* Excerpt provided:
It gets scary fast, especially when the request is for sensitive data.
Connecticut’s Secretary of State recently received the following data request from the White House’s Presidential Advisory Commission on Election Integrity.
I am requesting that you provide to the Commission the publicly- available voter roll data for Connecticut, including, if publicly available under the laws of your state, the full first and last names of all registrants, middle names or initials if available, addresses, dates of birth, political party (if recorded in your state), last four digits of social security number if available, voter history (elections voted in) from 2006 onward, active/inactive status, cancelled status, information regarding any felony convictions, information regarding voter registration in another state, information regarding military status, and overseas citizen information. (Courtesy of the Washington Post.)
And how should Connecticut send all of this personally identifiable information?
“You may submit your responses electronically to ElectionIntegrityStaff@ovp.eop.gov" or by SFTP. SFTP is great, but email? Really? The White House is fine having all of the states just send the identifying information on more than 100 million people through a data transfer mechanism that is pretty darn susceptible to hacking
Even if the data can be transferred securely, which it likely could over SFTP, it still begs the question of whether the White House should have all this data? Perhaps a case could be made that it should, but based on the wording of the request, it sounds like the purpose is to allow the Presidential Commission to conduct some sort of data analysis to learn about voter fraud. But since there’s no variable in the data to indicate whether a person voted fraudulently, what exactly are they going to learn? Not much of anything, at least not about voter fraud.
Apart from the many other concerns that this episode raises, purely from a data standpoint it highlights the obvious point that before acquiring data, you really need to have a well thought out plan for what you’re going to do with it.

* Information supplied:

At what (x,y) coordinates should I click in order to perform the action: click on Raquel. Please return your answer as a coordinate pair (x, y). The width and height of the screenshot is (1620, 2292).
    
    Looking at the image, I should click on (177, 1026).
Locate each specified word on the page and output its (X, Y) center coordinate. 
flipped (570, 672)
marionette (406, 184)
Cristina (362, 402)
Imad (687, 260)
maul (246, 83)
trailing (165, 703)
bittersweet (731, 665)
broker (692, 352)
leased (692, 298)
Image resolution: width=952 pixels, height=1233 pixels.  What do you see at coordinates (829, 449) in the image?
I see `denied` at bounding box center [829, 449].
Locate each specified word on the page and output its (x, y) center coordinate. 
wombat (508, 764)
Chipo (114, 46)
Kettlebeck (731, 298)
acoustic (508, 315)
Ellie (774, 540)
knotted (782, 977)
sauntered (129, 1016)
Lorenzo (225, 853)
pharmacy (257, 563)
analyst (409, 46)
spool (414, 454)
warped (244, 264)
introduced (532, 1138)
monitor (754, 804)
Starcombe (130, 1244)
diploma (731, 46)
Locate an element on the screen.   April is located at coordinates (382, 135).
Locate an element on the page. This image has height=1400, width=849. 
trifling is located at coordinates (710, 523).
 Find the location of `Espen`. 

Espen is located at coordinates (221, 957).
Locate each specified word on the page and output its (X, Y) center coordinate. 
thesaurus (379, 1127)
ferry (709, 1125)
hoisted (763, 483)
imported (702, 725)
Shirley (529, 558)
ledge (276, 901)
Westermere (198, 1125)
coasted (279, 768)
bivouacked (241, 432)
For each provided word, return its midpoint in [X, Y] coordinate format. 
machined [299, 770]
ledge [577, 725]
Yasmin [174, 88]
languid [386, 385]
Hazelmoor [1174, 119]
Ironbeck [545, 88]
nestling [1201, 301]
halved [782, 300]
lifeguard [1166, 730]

* Task details: In the voter data request quoted in the post, list every item that the request introduces with the words "information regarding".

* Exercise answer:
- any felony convictions
- voter registration in another state
- military status